ÖDEV YAPMAYANI ASLA DERSE ALMIYOR
Türkiye’de İngilizce eğitimi veren kurumların lisanı 6 modüle bölmüş vaziyette olduğunu ve her kurun 100-120 saatten oluştuğunu, kendilerinin ise 100 saatte onların sistemine nazaran tüm kurları bitirdiklerini tabir eden Özay, “Bu 100 saatlik eğitimimiz toplamda 32 hafta sürüyor. Pandemi ile birlikte yüzyüze eğitimlere son verip online eğitime geçtik.
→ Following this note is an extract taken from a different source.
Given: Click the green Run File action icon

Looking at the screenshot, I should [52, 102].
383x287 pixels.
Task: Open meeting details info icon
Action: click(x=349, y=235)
Haftada yalnızca 1 ders yayınlıyoruz. Bu dersin müddeti her hafta bahse nazaran değişiyor. Öğrenci o derse istediği vakit da erişemiyor. Haftanın belirli günleri açık ders. Dersin yayında olduğu günler sayfasına girip dersi eksiksiz bir formda not alarak izliyor. Bizim istediğimiz ödev formatında ödevini hazırlıyor nizamlı bir formda taratıp tek bir belge halinde bize iletiyor. Biz ödevleri denetim ediyoruz, şayet eksik, yanlış, yanılgı varsa bildiriyoruz. Tabii bu ödevi teslim edene kadar da derslere erişimini engelliyoruz. Ödevi tamamlaması için 1 gün müddet veriyoruz. Tamamlayıp gönderiyor denetim ediyoruz ve tekrar derslere erişimine müsaade veriyoruz. Disiplin olmadan maalesef bu iş olmuyor” dedi.
Şu anda en büyük gayesinin oluşturduğu müfredatın Ulusal Eğitim müfredatına adapte edilmesi olduğunu lisana getiren İngilizce Öğretmeni Mustafa Özay, “Eğer MEB, bu müfredatla bir lisan eğitimi kullanırsa sistemimiz Ulusal Eğitim’e geçerse Türkiye’de İngilizce sorunu diye bir şey kalmaz. 5 sene içerisinde sorun çözülür. Zira kişi liseyi bitiriyor, üniversiteye gidiyor, lisans ve doktora yapıyor tekrar İngilizce kursuna kayıt yaptırıyor. ODTÜ’den hâlâ lisan konusunu halledememiş doçent öğrencilerimiz vardı. Bu yaklaşımla ülkedeki lisan sorununu çözebileceğimizi düşünüyoruz” diyerek kelamlarını noktaladı.